I would also suggest changing some of your mounting points for how the gearbox connects to the drive rail. Right now it looks like you only have 2 10 screws holding the entire gearbox. Also your bolts for what I assume screw into the blue thread spacers are way too long if you do end up threading that spacer. An easy work around would be to drill a clearance hole on the outside face of the drive rail. Then mount a screw head that rests on the inside face which is a clearance hole for a 10, which goes through a clearance hole in your small gearbox plate into the threaded spacer. This will add another mount point so you are not just relying on two fasteners to hold the weight of your gear box.
Check out WCP tutorials on designing with belts- its meant for Solidworks but the offsets you need for the belt thickness is in there. You need to add an offset to account for the thickness of the belt above or below the pitch line of the belt (that’s probably not the right term). If you have an idler on the backside of the belt (for 3mm GT2 belts) this offset is 0.88 mm on the radius. You should check this yourself and not take my word for it. You can dig through the Gates belts catalog and find the specs.
In the past I’ve used the technique of delrin idlers with a bearing and just turning the delrin down until belt tension is awesome and then making the rest of the idlers that dimension. Not the fanciest of design solutions but also a lot easier than path lengths in onshape.
I’m also curious what the intended advantages of this system are compared to gears for all the reasons Todd listed above.
First of all, thank you for the detailed response.
Tell me if I’m wrong, but wouldn’t belted gearboxes be able to have less backlash than a geared gearbox because of the ability to tension the belt, they would also be quieter and more efficient. These were the main advantages I was going for here. Again, I could be wrong about this. I also like how it is able to make more space for reductions below the cims (since they can be farther away from the “spur” pulley on the first stage), this would allow me to be more versatile with gearing (this would allow gearing for both 4" and 6" wheels). Being flipped not only saves space in the middle of the robot, but it also allows 2 pulleys to be put on the output shaft which will be able to go to the front and rear wheels, allowing the gearbox to be mounted in the middle of the robot and saving lots of space.

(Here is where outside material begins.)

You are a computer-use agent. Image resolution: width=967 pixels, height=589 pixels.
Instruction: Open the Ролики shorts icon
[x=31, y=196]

I have not done calculations for the loading on the belt. Soon I will read over the Gates manual which has some equations and tips for calculating this. Right now the tensioners are in place just so that I could maximize the engagement of the belt with all of the pulleys. I am using a Gates HTD 5mm pitch 9mm wide belt as opposed to a normal GT2/GT3 belt, I would think that it would be able to hold up well, again, I will have to do calculations on this.
I don’t really understand, what reaction loads are you talking about that would bend standoffs?
Tell me if I might be wrong in what I’ve just said. I’m always trying to learn :).